[Begin Task inputs]
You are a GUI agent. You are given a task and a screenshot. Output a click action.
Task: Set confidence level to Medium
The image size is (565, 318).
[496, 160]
[End Task inputs]
[Begin Task inputs]
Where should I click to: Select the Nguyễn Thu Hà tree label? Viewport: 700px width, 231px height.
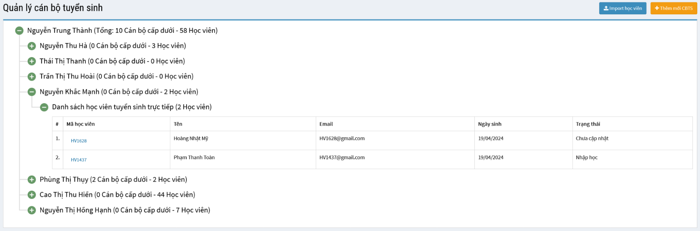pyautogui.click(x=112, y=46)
[End Task inputs]
_Requirement_:
Rescale the part that opens with the line containing "Where should I" and closes with the line containing "pyautogui.click(x=112, y=46)", repeating those lines with their requests and multiplying every answer coordinate by 1.8, rounded to whole numbers with halves going up. Give only those lines, and leave the pictures out.

_Task response_:
Where should I click to: Select the Nguyễn Thu Hà tree label? Viewport: 700px width, 231px height.
pyautogui.click(x=202, y=83)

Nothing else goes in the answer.